Not all of these roots are on the locus. Of these 2 real roots,
there exists 1 root at s = -0.46 on the locus (i.e., K>0). Break-away (or
break-in) points on the locus are shown by squares.

(Real break-away (or
break-in) with K less than 0 are shown with diamonds).

* N(s) and D(s) are
numerator and denominator polylnomials of G(s)H(s), and the tick mark, ', denotes
differentiation.

N(s) = s^{2} + 2 s + 2

N'(s) = 2 s + 2

D(s)= s^{5}
+ 9 s^{4} + 33 s^{3} + 51 s^{2} + 26 s

D'(s)= 5 s^{4}
+ 36 s^{3} + 99 s^{2} + 102 s + 26

N(s)D'(s)= 5 s^{6}
+ 46 s^{5} + 181 s^{4} + 372 s^{3} + 428 s^{2} +
256 s + 52

N'(s)D(s)= 2 s^{6} + 20 s^{5} + 84 s^{4} +
168 s^{3} + 154 s^{2} + 52 s

N(s)D'(s)-N'(s)D(s)= 3 s^{6}
+ 26 s^{5} + 97 s^{4} + 204 s^{3} + 274 s^{2} +
204 s + 52

Here we used N(s)D'(s)-N'(s)D(s)=0, but we could multiply by -1
and use N'(s)D(s)-N(s)D'(s)=0.

Find angle of departure from pole at -3+2j

θ_{z1} =angle((Departing
pole)- (zero at -1+1j) ).

θ_{z1} =angle((-3+2j) - (-1+1j)) = angle(-2+1j)
= 153.4349°

θ_{z2} =angle((-3+2j) - (-1-1j)) = angle(-2+3j) = 123.6901°

θ_{p1} =angle((Departing pole)- (pole at 0) ).

θ_{p1} =angle((-3+2j)
- (0)) = angle(-3+2j) = 146.3099°

θ_{p3} =angle((-3+2j) - (-3-2j)) =
angle(0+4j) = 90°

θ_{p4} =angle((-3+2j) - (-2)) = angle(-1+2j) = 116.5651°

θ_{p5} =angle((-3+2j) - (-1)) = angle(-2+2j) = 135°

Angle of Departure
is equal to:

θ_{depart} = 180° + sum(angle to zeros) - sum(angle to poles).

θ_{depart} = 180° + 277.125-487.875.

θ_{depart} = -30.7°.

This angle is shown in gray. It may be hard to see if it is near 0°.

Find angle of arrival to zero at -1+1j

θ_{z2} =angle( (Arriving
zero) - (zero at -3+2j) ).

θ_{z2} =angle((-1+1j) - (-1-1j)) = angle(0+2j)
= 90°

θ_{p1} =angle( (Arriving zero) - (pole at 0) ).

θ_{p1}
=angle((-1+1j) - (0)) = angle(-1+1j) = 135°

θ_{p2} =angle((-1+1j) - (-3+2j))
= angle(2-1j) = -26.5651°

θ_{p3} =angle((-1+1j) - (-3-2j)) = angle(2+3j)
= 56.3099°

θ_{p4} =angle((-1+1j) - (-2)) = angle(1+1j) = 45°

θ_{p5}
=angle((-1+1j) - (-1)) = angle(0+1j) = 90°

Angle of arrival is equal to:

θ_{arrive} = 180° - sum(angle to zeros) + sum(angle to poles).

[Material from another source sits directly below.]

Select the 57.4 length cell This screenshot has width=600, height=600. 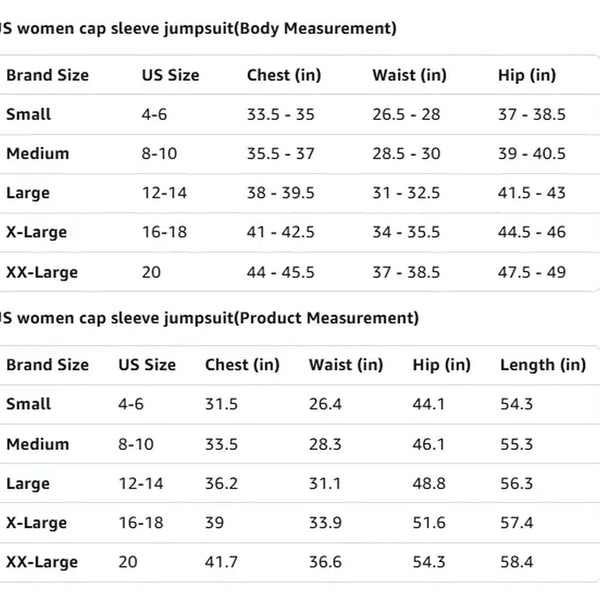point(517,522)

θ_{arrive }= 180° - 90 + 299.7449.

θ_{arrive }= 390°

This
is equivalent to 30°.

This angle is shown in gray. It may be hard to see
if it is near 0°.

Locus crosses imaginary axis at 2 values of K. These values are normally
determined by using Routh's method. This program does it numerically, and
so is only an estimate.

Locus crosses where K = 0, 123, corresponding to
crossing imaginary axis at s=0, ±4.21j, respectively.

These crossings are
shown on plot.

Characteristic Equation is 1+KG(s)H(s)=0, or 1+KN(s)/D(s)=0,

or D(s)+KN(s)
= s^{5} + 9 s^{4} + 33 s^{3} + 51 s^{2} + 26 s+
K( s^{2} + 2 s + 2 ) = 0

So, by choosing K we determine the characteristic
equation whose roots are the closed loop poles.

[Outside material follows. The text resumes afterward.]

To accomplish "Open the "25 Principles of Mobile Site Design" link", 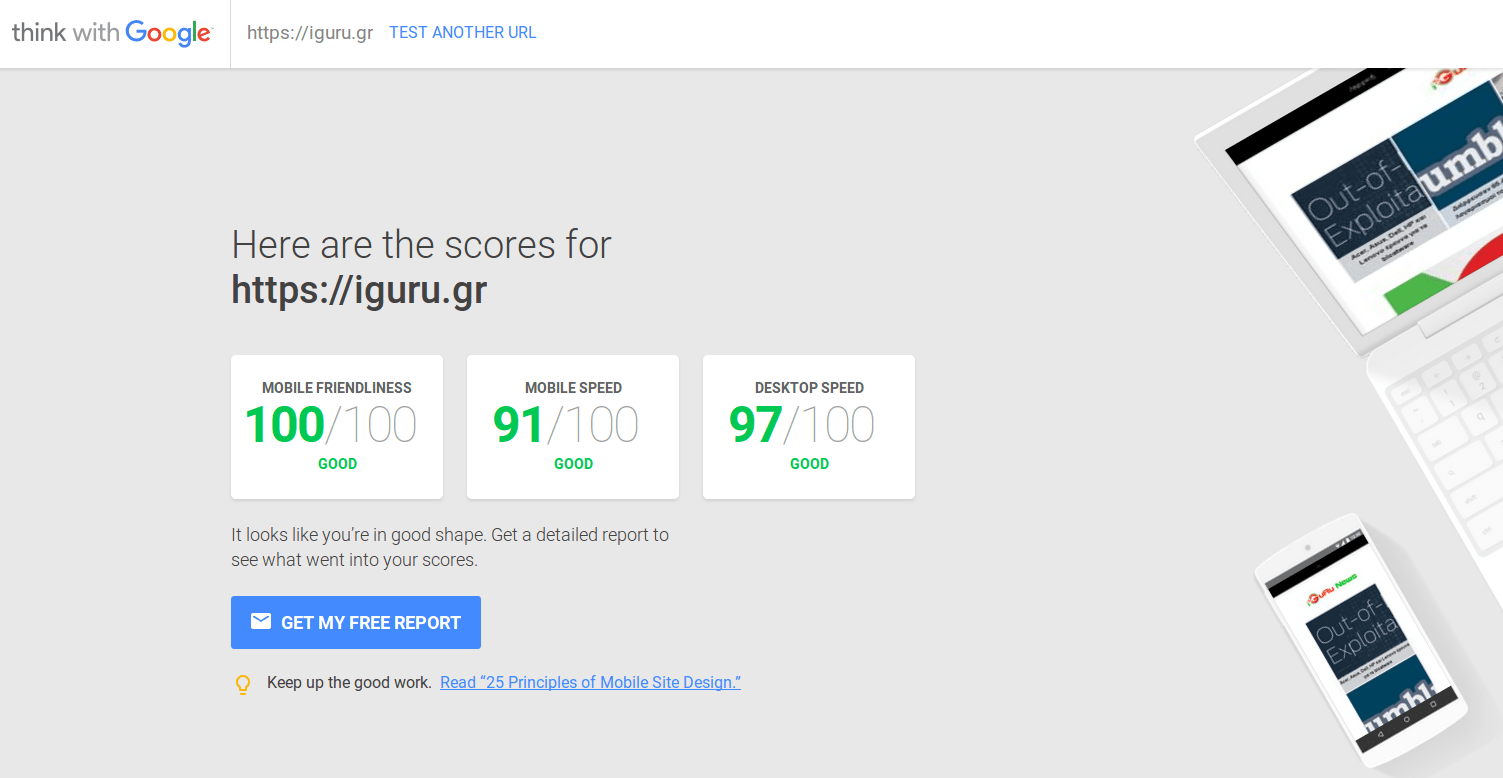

For example with K=20.3683,
then the characteristic equation is

D(s)+KN(s) = s^{5} + 9 s^{4}
+ 33 s^{3} + 51 s^{2} + 26 s + 20.3683( s^{2} + 2 s + 2
) = 0, or

s^{5} + 9 s^{4} + 33 s^{3} + 71.3683 s^{2}
+ 66.7365 s + 40.7365= 0

This equation has 5 roots at s = -4.6, -1.6 ± 2.3j,
-0.56 ±0.89j. These are shown by the large dots on the root locus plot.

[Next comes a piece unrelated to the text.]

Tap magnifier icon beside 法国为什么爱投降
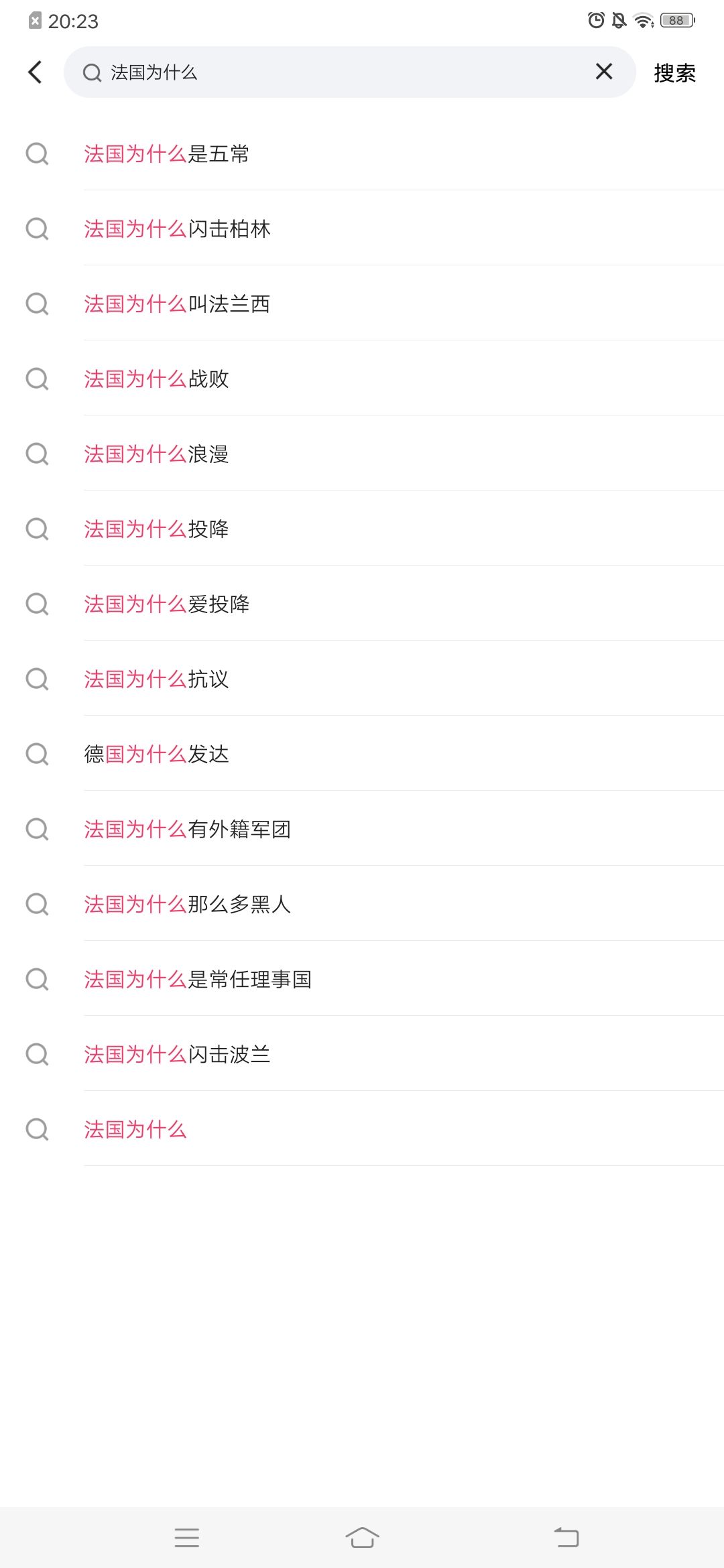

Characteristic Equation is 1+KG(s)H(s)=0, or 1+KN(s)/D(s)=0, or

K = -D(s)/N(s)
= -( s^{5} + 9 s^{4} + 33 s^{3} + 51 s^{2} + 26
s ) / ( s^{2} + 2 s + 2 )

We can pick a value of s on the locus, and
find K=-D(s)/N(s).

For example if we choose s= -2.1 + 2.2j (marked by asterisk),

then D(s)= 16.2 + 59.5j, N(s)=-2.46 + -4.91j,

and K=-D(s)/N(s)= 11 + 2.21j.

This s value is not exactly on the locus, so K is complex, (see note below), pick
real part of K ( 11)

For this K there exist 5 closed loop poles at s = -3.9,
-2.1 ±2j, -0.48 ±0.66j. These poles are highlighted on the diagram with dots,
the value of "s" that was originally specified is shown by an asterisk.

Note:
it is often difficult to choose a value of s that is precisely on the locus, but
we can pick a point that is close. If the value is not exactly on the
locus, then the calculated value of K will be complex instead of real. Just ignore
the the imaginary part of K (which will be small).

Note also that only one
pole location was chosen and this determines the value of K. If the system has more
than one closed loop pole, the location of the other poles are determine solely
by K, and may be in undesirable locations.